* begin Supplied material *
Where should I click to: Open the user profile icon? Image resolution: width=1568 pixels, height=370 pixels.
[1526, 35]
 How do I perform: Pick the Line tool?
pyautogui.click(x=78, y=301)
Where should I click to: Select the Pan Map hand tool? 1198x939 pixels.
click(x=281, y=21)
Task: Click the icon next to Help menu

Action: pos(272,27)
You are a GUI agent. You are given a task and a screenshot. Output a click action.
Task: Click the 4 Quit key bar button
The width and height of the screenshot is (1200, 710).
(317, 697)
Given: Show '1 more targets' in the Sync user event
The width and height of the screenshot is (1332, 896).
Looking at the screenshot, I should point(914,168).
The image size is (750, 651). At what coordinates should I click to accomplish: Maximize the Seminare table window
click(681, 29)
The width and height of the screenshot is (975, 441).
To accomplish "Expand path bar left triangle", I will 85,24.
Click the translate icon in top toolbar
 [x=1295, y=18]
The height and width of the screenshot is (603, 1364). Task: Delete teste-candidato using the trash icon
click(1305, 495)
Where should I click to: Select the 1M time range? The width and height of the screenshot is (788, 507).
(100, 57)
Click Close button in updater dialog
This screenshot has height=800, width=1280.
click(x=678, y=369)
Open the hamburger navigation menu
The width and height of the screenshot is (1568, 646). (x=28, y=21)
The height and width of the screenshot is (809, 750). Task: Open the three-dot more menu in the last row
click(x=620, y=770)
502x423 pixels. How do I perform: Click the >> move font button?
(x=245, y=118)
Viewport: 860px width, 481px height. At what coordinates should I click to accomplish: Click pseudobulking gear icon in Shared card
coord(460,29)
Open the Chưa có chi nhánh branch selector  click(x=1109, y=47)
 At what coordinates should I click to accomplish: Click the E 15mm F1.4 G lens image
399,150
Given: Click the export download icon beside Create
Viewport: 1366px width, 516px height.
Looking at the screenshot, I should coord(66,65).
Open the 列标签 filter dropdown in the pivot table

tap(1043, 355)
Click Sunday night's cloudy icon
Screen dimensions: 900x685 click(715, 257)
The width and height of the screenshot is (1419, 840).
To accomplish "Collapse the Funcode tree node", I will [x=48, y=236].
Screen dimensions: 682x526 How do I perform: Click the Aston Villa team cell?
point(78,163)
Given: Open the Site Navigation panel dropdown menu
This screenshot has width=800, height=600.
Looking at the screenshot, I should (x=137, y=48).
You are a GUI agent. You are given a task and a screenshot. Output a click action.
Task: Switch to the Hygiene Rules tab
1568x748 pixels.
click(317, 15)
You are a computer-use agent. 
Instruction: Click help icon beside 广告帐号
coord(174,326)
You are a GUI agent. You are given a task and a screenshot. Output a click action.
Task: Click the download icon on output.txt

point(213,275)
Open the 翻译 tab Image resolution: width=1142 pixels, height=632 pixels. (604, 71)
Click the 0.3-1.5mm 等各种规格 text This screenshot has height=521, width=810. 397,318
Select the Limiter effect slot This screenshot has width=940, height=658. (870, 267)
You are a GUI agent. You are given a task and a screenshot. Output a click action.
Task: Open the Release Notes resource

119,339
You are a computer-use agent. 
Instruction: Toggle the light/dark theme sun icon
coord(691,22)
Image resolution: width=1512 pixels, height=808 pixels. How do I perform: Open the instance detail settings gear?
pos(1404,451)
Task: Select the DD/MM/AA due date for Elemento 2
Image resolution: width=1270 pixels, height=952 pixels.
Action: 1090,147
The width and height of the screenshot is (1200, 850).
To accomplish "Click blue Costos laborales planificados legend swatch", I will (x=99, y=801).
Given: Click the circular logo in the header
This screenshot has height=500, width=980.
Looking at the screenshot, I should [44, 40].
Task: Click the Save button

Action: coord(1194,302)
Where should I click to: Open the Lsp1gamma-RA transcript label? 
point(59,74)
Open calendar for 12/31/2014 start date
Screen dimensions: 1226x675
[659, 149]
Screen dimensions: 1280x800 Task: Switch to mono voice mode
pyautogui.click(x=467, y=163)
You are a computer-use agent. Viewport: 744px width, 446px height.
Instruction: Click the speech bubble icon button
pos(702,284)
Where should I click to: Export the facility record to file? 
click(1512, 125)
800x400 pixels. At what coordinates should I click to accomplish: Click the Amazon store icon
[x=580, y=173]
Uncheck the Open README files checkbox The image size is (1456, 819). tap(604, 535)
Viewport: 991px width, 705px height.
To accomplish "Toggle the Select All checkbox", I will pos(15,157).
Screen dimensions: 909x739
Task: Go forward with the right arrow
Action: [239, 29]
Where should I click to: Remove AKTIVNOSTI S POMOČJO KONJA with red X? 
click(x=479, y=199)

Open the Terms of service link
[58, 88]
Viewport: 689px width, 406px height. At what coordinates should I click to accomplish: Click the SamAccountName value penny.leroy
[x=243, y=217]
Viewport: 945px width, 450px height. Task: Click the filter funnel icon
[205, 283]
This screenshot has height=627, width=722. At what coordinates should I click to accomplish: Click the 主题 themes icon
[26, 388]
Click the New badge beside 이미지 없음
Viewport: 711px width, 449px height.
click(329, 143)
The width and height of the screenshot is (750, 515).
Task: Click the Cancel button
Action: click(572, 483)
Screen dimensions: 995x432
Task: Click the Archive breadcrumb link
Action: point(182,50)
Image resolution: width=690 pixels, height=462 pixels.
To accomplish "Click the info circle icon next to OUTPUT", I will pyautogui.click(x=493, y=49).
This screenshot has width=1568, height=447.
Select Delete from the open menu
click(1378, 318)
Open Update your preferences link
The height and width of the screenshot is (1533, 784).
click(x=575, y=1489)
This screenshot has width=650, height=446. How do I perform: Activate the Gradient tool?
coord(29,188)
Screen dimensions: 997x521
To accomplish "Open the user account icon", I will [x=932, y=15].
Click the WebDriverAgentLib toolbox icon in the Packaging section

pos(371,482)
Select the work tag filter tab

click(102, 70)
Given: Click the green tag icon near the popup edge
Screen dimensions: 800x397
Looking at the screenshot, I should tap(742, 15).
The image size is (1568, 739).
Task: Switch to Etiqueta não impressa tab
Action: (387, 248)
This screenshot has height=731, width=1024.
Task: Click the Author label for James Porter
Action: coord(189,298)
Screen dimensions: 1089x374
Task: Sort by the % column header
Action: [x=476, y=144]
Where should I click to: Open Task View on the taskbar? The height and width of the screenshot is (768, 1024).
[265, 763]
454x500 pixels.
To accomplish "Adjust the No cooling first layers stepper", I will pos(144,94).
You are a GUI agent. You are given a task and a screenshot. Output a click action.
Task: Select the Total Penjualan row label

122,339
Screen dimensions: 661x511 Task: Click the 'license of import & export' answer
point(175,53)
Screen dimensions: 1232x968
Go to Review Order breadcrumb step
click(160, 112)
* end Supplied material *
- _Set problem_
Put all the lines above into a Markdown table with two columns, Row and Line. Number each line in order and skip the blank ones.

- _Correct result_
| Row | Line |
|---|---|
| 1 | Where should I click to: Open the user profile icon? Image resolution: width=1568 pixels, height=370 pixels. |
| 2 | [1526, 35] |
| 3 |  How do I perform: Pick the Line tool? |
| 4 | pyautogui.click(x=78, y=301) |
| 5 | Where should I click to: Select the Pan Map hand tool? 1198x939 pixels. |
| 6 | click(x=281, y=21) |
| 7 | Task: Click the icon next to Help menu |
| 8 | Action: pos(272,27) |
| 9 | You are a GUI agent. You are given a task and a screenshot. Output a click action. |
| 10 | Task: Click the 4 Quit key bar button |
| 11 | The width and height of the screenshot is (1200, 710). |
| 12 | (317, 697) |
| 13 | Given: Show '1 more targets' in the Sync user event |
| 14 | The width and height of the screenshot is (1332, 896). |
| 15 | Looking at the screenshot, I should point(914,168). |
| 16 | The image size is (750, 651). At what coordinates should I click to accomplish: Maximize the Seminare table window |
| 17 | click(681, 29) |
| 18 | The width and height of the screenshot is (975, 441). |
| 19 | To accomplish "Expand path bar left triangle", I will 85,24. |
| 20 | Click the translate icon in top toolbar |
| 21 |  [x=1295, y=18] |
| 22 | The height and width of the screenshot is (603, 1364). Task: Delete teste-candidato using the trash icon |
| 23 | click(1305, 495) |
| 24 | Where should I click to: Select the 1M time range? The width and height of the screenshot is (788, 507). |
| 25 | (100, 57) |
| 26 | Click Close button in updater dialog |
| 27 | This screenshot has height=800, width=1280. |
| 28 | click(x=678, y=369) |
| 29 | Open the hamburger navigation menu |
| 30 | The width and height of the screenshot is (1568, 646). (x=28, y=21) |
| 31 | The height and width of the screenshot is (809, 750). Task: Open the three-dot more menu in the last row |
| 32 | click(x=620, y=770) |
| 33 | 502x423 pixels. How do I perform: Click the >> move font button? |
| 34 | (x=245, y=118) |
| 35 | Viewport: 860px width, 481px height. At what coordinates should I click to accomplish: Click pseudobulking gear icon in Shared card |
| 36 | coord(460,29) |
| 37 | Open the Chưa có chi nhánh branch selector  click(x=1109, y=47) |
| 38 |  At what coordinates should I click to accomplish: Click the E 15mm F1.4 G lens image |
| 39 | 399,150 |
| 40 | Given: Click the export download icon beside Create |
| 41 | Viewport: 1366px width, 516px height. |
| 42 | Looking at the screenshot, I should coord(66,65). |
| 43 | Open the 列标签 filter dropdown in the pivot table |
| 44 | tap(1043, 355) |
| 45 | Click Sunday night's cloudy icon |
| 46 | Screen dimensions: 900x685 click(715, 257) |
| 47 | The width and height of the screenshot is (1419, 840). |
| 48 | To accomplish "Collapse the Funcode tree node", I will [x=48, y=236]. |
| 49 | Screen dimensions: 682x526 How do I perform: Click the Aston Villa team cell? |
| 50 | point(78,163) |
| 51 | Given: Open the Site Navigation panel dropdown menu |
| 52 | This screenshot has width=800, height=600. |
| 53 | Looking at the screenshot, I should (x=137, y=48). |
| 54 | You are a GUI agent. You are given a task and a screenshot. Output a click action. |
| 55 | Task: Switch to the Hygiene Rules tab |
| 56 | 1568x748 pixels. |
| 57 | click(317, 15) |
| 58 | You are a computer-use agent.  |
| 59 | Instruction: Click help icon beside 广告帐号 |
| 60 | coord(174,326) |
| 61 | You are a GUI agent. You are given a task and a screenshot. Output a click action. |
| 62 | Task: Click the download icon on output.txt |
| 63 | point(213,275) |
| 64 | Open the 翻译 tab Image resolution: width=1142 pixels, height=632 pixels. (604, 71) |
| 65 | Click the 0.3-1.5mm 等各种规格 text This screenshot has height=521, width=810. 397,318 |
| 66 | Select the Limiter effect slot This screenshot has width=940, height=658. (870, 267) |
| 67 | You are a GUI agent. You are given a task and a screenshot. Output a click action. |
| 68 | Task: Open the Release Notes resource |
| 69 | 119,339 |
| 70 | You are a computer-use agent.  |
| 71 | Instruction: Toggle the light/dark theme sun icon |
| 72 | coord(691,22) |
| 73 | Image resolution: width=1512 pixels, height=808 pixels. How do I perform: Open the instance detail settings gear? |
| 74 | pos(1404,451) |
| 75 | Task: Select the DD/MM/AA due date for Elemento 2 |
| 76 | Image resolution: width=1270 pixels, height=952 pixels. |
| 77 | Action: 1090,147 |
| 78 | The width and height of the screenshot is (1200, 850). |
| 79 | To accomplish "Click blue Costos laborales planificados legend swatch", I will (x=99, y=801). |
| 80 | Given: Click the circular logo in the header |
| 81 | This screenshot has height=500, width=980. |
| 82 | Looking at the screenshot, I should [44, 40]. |
| 83 | Task: Click the Save button |
| 84 | Action: coord(1194,302) |
| 85 | Where should I click to: Open the Lsp1gamma-RA transcript label?  |
| 86 | point(59,74) |
| 87 | Open calendar for 12/31/2014 start date |
| 88 | Screen dimensions: 1226x675 |
| 89 | [659, 149] |
| 90 | Screen dimensions: 1280x800 Task: Switch to mono voice mode |
| 91 | pyautogui.click(x=467, y=163) |
| 92 | You are a computer-use agent. Viewport: 744px width, 446px height. |
| 93 | Instruction: Click the speech bubble icon button |
| 94 | pos(702,284) |
| 95 | Where should I click to: Export the facility record to file?  |
| 96 | click(1512, 125) |
| 97 | 800x400 pixels. At what coordinates should I click to accomplish: Click the Amazon store icon |
| 98 | [x=580, y=173] |
| 99 | Uncheck the Open README files checkbox The image size is (1456, 819). tap(604, 535) |
| 100 | Viewport: 991px width, 705px height. |
| 101 | To accomplish "Toggle the Select All checkbox", I will pos(15,157). |
| 102 | Screen dimensions: 909x739 |
| 103 | Task: Go forward with the right arrow |
| 104 | Action: [239, 29] |
| 105 | Where should I click to: Remove AKTIVNOSTI S POMOČJO KONJA with red X?  |
| 106 | click(x=479, y=199) |
| 107 | Open the Terms of service link |
| 108 | [58, 88] |
| 109 | Viewport: 689px width, 406px height. At what coordinates should I click to accomplish: Click the SamAccountName value penny.leroy |
| 110 | [x=243, y=217] |
| 111 | Viewport: 945px width, 450px height. Task: Click the filter funnel icon |
| 112 | [205, 283] |
| 113 | This screenshot has height=627, width=722. At what coordinates should I click to accomplish: Click the 主题 themes icon |
| 114 | [26, 388] |
| 115 | Click the New badge beside 이미지 없음 |
| 116 | Viewport: 711px width, 449px height. |
| 117 | click(329, 143) |
| 118 | The width and height of the screenshot is (750, 515). |
| 119 | Task: Click the Cancel button |
| 120 | Action: click(572, 483) |
| 121 | Screen dimensions: 995x432 |
| 122 | Task: Click the Archive breadcrumb link |
| 123 | Action: point(182,50) |
| 124 | Image resolution: width=690 pixels, height=462 pixels. |
| 125 | To accomplish "Click the info circle icon next to OUTPUT", I will pyautogui.click(x=493, y=49). |
| 126 | This screenshot has width=1568, height=447. |
| 127 | Select Delete from the open menu |
| 128 | click(1378, 318) |
| 129 | Open Update your preferences link |
| 130 | The height and width of the screenshot is (1533, 784). |
| 131 | click(x=575, y=1489) |
| 132 | This screenshot has width=650, height=446. How do I perform: Activate the Gradient tool? |
| 133 | coord(29,188) |
| 134 | Screen dimensions: 997x521 |
| 135 | To accomplish "Open the user account icon", I will [x=932, y=15]. |
| 136 | Click the WebDriverAgentLib toolbox icon in the Packaging section |
| 137 | pos(371,482) |
| 138 | Select the work tag filter tab |
| 139 | click(102, 70) |
| 140 | Given: Click the green tag icon near the popup edge |
| 141 | Screen dimensions: 800x397 |
| 142 | Looking at the screenshot, I should tap(742, 15). |
| 143 | The image size is (1568, 739). |
| 144 | Task: Switch to Etiqueta não impressa tab |
| 145 | Action: (387, 248) |
| 146 | This screenshot has height=731, width=1024. |
| 147 | Task: Click the Author label for James Porter |
| 148 | Action: coord(189,298) |
| 149 | Screen dimensions: 1089x374 |
| 150 | Task: Sort by the % column header |
| 151 | Action: [x=476, y=144] |
| 152 | Where should I click to: Open Task View on the taskbar? The height and width of the screenshot is (768, 1024). |
| 153 | [265, 763] |
| 154 | 454x500 pixels. |
| 155 | To accomplish "Adjust the No cooling first layers stepper", I will pos(144,94). |
| 156 | You are a GUI agent. You are given a task and a screenshot. Output a click action. |
| 157 | Task: Select the Total Penjualan row label |
| 158 | 122,339 |
| 159 | Screen dimensions: 661x511 Task: Click the 'license of import & export' answer |
| 160 | point(175,53) |
| 161 | Screen dimensions: 1232x968 |
| 162 | Go to Review Order breadcrumb step |
| 163 | click(160, 112) |